Когда отец, возвратившись из Чернобыля, перешагнул порог квартиры, он отстранил меня, мать и бабушку, не позволив прикоснуться к себе. Он знал, что чист в смысле радиации, но опаска оказалась сильнее; несколько дней мы жили так, словно он — прокаженный. И бабушка Таня, обычно не выказывавшая материнских чувств, вдруг стала внимательнее к нему, смотрела на него с грустью, будто жалела о чем-то упущенном, что-то хотела рассказать, но не могла найти слов или не знала, как начать, какой момент выбрать.

На третий день к нам приехал Константин Александрович, двоюродный брат матери, сыщик, генерал-майор милиции, самый высокий человек моего детства. Он, видимо, хотел из первых уст узнать о происходящем в Чернобыле, ведь всей правды не сообщали и ему, одному из первых чинов в столичном уголовном розыске.

Мы редко виделись с ним, он появлялся на час или полтора, а затем телефонный звонок срывал его куда-то; у подъезда ждала черная «Волга» с антенной спецсвязи.

Седоволосый, высокий, широкий в плечах, словно созданный для пространств гигантских строек, для огромной работы, останавливающейся, если не прилагать бурлацкого усилия, «Эх, дубинушка, ухнем!», — казалось, он иногда со скрытым удивлением оглядывает себя, генерала, сыщика из лучших мастеров дела: когда это я успел им стать?

Лицо его было в каком-то смысле кинематографичным или плакатным, словно он, поднимаясь по ступеням служебной милицейской лестницы, физиономически эволюционировал согласно художественному канону, по которому у офицера милиции должно было быть особое, понимающее лицо, ведь он смотрит одним взглядом в два мира, мир граждан и мир преступников. Или в нем оформился некий тип эпохи, тип человека, который борется со злом античеловеческим, а не антисоветским, и за счет этого вырастает в крупную личность.

Отец рассказывал, что на пол вертолета, облетавшего взорвавшийся реактор, клали свинцовые листы, чтобы защититься от радиации.
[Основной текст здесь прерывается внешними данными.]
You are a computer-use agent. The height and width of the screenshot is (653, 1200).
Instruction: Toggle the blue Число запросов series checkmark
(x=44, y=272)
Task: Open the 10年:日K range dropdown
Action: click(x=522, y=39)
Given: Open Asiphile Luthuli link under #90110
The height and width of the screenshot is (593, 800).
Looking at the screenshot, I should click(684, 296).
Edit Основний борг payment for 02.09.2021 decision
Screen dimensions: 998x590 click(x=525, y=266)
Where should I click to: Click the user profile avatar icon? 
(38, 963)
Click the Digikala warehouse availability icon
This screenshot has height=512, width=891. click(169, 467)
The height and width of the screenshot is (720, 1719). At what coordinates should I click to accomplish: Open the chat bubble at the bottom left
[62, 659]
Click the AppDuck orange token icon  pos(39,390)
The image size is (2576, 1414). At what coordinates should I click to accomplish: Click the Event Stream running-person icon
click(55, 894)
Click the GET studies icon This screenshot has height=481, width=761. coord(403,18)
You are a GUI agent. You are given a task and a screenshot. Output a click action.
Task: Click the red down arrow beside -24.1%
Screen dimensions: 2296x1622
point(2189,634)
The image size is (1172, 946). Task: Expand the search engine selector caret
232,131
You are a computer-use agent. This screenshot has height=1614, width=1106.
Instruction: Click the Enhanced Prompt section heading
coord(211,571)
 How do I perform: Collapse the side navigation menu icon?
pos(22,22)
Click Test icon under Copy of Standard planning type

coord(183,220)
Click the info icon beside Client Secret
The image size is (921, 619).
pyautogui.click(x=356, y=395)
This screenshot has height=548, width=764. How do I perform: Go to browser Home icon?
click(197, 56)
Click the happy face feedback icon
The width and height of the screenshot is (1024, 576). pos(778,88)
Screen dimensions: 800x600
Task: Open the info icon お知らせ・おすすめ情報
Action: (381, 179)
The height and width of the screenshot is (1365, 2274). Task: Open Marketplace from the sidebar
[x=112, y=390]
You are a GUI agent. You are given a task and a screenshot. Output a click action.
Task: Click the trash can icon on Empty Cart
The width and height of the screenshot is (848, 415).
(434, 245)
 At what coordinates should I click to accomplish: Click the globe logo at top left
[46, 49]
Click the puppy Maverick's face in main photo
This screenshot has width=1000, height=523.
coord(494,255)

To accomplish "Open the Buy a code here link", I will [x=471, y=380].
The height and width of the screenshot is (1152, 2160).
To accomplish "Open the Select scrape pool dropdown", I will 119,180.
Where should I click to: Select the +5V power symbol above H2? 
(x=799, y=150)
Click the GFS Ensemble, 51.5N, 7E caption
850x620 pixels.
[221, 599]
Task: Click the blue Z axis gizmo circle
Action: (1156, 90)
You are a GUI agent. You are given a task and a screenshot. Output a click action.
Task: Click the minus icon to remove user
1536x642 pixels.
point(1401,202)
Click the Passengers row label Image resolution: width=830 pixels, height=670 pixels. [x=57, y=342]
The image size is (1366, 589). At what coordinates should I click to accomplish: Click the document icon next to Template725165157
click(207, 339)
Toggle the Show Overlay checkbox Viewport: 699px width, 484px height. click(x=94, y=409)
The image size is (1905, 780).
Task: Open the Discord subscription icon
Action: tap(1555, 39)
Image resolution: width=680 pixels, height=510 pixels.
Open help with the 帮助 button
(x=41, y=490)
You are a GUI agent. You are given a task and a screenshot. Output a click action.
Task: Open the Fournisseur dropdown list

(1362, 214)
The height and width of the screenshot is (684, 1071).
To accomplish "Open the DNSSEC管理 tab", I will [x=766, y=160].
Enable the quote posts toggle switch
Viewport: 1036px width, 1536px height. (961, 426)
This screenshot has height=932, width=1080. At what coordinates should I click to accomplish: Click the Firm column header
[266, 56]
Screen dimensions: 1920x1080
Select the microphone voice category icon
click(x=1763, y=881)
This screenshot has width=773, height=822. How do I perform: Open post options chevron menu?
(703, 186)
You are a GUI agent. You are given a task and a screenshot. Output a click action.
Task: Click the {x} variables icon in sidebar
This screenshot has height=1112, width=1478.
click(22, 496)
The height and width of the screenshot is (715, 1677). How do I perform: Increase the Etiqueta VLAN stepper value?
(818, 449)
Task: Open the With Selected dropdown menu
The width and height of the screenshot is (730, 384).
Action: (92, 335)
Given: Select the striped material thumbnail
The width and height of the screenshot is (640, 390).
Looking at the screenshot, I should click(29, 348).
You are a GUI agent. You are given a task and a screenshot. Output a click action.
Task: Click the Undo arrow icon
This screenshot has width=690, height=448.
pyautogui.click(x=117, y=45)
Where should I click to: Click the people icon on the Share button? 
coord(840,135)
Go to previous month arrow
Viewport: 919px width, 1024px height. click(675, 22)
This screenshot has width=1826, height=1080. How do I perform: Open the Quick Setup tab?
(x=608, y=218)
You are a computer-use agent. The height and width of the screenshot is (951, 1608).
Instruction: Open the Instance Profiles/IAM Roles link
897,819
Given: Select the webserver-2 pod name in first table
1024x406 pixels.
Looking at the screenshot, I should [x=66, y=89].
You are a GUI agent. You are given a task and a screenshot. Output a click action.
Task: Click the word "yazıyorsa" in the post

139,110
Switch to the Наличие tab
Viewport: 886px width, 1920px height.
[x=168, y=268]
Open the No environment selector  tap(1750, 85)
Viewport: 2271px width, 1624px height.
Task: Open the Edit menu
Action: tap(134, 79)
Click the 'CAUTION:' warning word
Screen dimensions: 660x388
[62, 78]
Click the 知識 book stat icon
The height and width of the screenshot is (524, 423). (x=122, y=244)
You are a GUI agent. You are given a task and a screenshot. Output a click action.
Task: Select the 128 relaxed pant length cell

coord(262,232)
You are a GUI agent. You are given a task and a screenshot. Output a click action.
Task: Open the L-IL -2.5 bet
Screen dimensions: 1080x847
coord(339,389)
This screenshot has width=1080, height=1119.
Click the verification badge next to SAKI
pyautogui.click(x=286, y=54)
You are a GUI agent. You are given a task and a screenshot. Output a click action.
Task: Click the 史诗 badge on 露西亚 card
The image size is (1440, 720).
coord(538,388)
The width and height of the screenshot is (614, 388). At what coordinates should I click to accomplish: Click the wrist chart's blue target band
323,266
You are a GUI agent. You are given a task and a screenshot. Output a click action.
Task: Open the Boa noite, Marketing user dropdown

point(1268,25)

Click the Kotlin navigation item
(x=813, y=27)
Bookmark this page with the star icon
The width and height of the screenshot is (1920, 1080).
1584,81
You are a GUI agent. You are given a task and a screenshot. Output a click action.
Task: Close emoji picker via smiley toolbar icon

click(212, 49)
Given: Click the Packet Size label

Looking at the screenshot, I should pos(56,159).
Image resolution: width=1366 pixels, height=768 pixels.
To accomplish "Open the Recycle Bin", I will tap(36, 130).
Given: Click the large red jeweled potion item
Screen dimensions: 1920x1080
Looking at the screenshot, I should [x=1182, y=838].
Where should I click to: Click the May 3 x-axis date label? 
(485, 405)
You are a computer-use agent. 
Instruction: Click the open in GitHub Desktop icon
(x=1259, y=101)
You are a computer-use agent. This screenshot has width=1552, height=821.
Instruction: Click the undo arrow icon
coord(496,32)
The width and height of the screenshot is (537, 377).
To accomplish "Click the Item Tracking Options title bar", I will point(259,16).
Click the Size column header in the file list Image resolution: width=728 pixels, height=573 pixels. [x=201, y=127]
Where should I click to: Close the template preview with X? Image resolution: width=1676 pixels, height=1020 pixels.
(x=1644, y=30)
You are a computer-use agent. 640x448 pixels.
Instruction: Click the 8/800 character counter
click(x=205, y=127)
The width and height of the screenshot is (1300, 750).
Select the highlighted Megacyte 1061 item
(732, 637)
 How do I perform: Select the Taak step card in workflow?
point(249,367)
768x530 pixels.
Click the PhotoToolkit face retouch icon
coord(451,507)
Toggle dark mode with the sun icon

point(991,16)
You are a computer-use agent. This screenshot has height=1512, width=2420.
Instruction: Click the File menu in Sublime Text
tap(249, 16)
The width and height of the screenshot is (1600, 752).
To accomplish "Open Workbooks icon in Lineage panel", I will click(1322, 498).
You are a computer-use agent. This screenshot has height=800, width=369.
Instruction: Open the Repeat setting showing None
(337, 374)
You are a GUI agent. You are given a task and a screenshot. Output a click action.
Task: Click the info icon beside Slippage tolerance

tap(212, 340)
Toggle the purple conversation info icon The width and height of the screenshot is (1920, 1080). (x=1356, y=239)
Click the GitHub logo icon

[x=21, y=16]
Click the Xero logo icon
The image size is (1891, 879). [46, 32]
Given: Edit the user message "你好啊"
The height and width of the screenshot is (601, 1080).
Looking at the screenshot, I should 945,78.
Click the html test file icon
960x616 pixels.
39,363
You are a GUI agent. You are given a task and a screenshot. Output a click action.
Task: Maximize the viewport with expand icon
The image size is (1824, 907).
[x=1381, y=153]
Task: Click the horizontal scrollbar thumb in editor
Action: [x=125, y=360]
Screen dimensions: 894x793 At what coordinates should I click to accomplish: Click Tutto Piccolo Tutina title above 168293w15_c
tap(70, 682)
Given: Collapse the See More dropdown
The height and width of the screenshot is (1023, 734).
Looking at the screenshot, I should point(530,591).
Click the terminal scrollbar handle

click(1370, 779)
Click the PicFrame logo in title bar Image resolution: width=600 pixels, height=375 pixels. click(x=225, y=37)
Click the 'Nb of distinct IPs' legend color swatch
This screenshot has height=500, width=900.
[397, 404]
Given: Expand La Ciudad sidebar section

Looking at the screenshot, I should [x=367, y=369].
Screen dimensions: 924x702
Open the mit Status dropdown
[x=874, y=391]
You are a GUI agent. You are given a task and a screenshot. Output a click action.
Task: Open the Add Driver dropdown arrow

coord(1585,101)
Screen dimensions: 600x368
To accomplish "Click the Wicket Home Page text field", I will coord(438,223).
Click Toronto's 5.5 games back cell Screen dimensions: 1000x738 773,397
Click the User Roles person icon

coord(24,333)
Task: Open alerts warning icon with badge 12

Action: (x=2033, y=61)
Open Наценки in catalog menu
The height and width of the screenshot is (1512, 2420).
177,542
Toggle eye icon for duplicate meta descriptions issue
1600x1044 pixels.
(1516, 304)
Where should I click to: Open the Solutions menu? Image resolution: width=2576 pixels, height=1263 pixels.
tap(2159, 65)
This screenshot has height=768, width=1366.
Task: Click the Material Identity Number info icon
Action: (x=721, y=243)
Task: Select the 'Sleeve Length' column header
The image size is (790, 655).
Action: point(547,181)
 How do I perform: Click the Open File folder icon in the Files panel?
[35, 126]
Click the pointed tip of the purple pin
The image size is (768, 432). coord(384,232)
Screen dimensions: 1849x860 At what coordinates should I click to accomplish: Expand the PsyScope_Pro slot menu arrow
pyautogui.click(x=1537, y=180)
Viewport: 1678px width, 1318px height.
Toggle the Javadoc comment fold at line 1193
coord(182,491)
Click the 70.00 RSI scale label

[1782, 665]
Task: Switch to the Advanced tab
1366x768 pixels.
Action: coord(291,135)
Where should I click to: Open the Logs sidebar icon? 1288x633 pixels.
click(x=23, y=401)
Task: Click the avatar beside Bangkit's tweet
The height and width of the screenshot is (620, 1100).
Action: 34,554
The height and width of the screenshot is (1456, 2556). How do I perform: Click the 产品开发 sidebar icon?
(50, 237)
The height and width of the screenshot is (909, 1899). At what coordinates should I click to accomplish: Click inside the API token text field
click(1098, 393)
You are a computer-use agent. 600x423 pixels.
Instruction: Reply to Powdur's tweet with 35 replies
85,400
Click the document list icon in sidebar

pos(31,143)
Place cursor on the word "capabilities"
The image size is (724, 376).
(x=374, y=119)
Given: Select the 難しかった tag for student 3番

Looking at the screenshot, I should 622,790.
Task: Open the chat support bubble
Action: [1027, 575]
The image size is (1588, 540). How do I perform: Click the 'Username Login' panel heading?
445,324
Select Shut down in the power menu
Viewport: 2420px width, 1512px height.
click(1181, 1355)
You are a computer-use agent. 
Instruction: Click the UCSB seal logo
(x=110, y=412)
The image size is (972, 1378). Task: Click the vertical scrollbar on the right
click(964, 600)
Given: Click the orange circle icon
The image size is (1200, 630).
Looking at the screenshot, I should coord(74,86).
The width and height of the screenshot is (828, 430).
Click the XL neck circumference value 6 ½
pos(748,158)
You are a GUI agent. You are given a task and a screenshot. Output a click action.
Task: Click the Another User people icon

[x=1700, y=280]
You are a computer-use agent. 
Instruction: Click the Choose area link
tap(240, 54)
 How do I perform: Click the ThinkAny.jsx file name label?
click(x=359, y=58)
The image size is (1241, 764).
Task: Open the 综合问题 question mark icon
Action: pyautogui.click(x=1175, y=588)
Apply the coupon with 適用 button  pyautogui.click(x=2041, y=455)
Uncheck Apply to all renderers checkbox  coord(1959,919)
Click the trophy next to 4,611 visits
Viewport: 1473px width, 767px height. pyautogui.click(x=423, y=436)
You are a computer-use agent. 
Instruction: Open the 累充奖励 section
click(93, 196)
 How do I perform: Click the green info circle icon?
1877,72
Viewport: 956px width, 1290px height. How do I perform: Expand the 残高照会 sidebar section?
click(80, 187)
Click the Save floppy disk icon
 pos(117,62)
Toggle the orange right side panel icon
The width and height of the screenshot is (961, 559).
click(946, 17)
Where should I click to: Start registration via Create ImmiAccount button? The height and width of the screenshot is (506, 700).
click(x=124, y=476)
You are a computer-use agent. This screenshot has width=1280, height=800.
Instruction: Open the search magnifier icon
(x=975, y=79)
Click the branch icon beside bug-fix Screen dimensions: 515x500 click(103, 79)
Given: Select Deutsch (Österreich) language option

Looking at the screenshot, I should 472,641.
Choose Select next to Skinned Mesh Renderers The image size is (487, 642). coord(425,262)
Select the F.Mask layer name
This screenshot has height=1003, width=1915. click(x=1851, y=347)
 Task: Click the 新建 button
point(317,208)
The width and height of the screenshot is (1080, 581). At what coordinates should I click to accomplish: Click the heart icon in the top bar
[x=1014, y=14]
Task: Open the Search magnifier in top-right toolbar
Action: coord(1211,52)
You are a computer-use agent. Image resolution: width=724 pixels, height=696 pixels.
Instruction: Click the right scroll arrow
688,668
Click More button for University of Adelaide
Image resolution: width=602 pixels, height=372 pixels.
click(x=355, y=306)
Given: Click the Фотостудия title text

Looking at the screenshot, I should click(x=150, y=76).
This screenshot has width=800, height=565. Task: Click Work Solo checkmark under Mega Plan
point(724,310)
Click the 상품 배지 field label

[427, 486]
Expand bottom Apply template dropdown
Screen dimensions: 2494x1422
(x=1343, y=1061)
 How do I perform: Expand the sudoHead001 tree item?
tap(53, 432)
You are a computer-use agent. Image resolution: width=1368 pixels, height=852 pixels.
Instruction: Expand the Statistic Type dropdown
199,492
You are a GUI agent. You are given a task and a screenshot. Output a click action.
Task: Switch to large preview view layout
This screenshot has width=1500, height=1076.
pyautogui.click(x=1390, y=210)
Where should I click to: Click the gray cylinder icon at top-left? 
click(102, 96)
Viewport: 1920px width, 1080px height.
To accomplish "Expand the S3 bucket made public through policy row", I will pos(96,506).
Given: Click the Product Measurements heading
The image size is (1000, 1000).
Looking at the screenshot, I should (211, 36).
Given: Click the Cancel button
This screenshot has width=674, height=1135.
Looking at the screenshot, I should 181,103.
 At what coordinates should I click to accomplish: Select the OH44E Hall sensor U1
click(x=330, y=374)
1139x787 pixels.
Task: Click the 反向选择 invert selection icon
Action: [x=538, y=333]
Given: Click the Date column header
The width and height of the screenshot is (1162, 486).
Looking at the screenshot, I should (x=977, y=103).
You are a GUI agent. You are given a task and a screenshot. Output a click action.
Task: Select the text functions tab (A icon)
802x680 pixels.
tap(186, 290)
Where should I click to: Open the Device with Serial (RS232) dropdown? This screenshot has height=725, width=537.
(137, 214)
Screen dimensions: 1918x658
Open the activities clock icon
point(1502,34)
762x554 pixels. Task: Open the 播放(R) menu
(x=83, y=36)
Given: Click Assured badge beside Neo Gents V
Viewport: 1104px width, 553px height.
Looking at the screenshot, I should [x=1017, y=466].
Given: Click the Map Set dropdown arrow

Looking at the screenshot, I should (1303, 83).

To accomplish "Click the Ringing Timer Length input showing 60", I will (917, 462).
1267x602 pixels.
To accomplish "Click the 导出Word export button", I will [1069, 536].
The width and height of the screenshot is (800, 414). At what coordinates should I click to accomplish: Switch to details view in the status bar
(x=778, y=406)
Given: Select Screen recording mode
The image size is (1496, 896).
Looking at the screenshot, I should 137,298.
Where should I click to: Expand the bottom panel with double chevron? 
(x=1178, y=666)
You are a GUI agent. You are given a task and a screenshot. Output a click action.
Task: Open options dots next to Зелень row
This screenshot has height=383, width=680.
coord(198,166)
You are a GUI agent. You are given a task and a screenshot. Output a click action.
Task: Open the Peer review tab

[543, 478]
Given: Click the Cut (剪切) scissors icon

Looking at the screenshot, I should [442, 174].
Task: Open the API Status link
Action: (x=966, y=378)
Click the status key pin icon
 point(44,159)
Константин Александрович сказал что-то вроде «да, метод опробованный»; отец заинтересовался — он думал, что трюк со свинцовыми листами изобрели в Чернобыле.

— Мы, когда в Чечено-Ингушетии летали, также на пол металл стелили, только не свинец, а сталь, — как-то неохотно пояснил генерал. — Вертолетов бронированных тогда не было, а когда снизу, из ущелья, из автоматов бьют…

Я пересказывал разговор на ухо бабушке Тане; два или три года назад милиция проводила на Кавказе облавы в горах, искала схроны; а началось все с крупных краж золота на колымских приисках, откуда следы привели в Чечено-Ингушетию.

То, что описывал генерал, было войной, хотя ни он, ни отец этого слова не произносили; засады, перестрелки, бандиты, которых было так много, что их впору было называть партизанами. Я недоумевал: как же мирный Кавказ, джигит в бурке на пачке генеральского «Казбека», «Нарзан», который пьет после Чернобыля отец? А бабушка Таня смотрела так, будто сказанное генералом для нее не новость. Это, кажется, немного задело Константина Александровича, и он вывернул правый карман кителя, выложил на стол кусочек металла, смятый, будто пережеванный и выплюнутый смертной пастью.

— Вот, пуля лист пробила, — сказал Константин Александрович на ухо бабушке Тане. — Пробила и на излете под сердце мне тюкнула, только синяк остался. Ношу с тех пор с собой.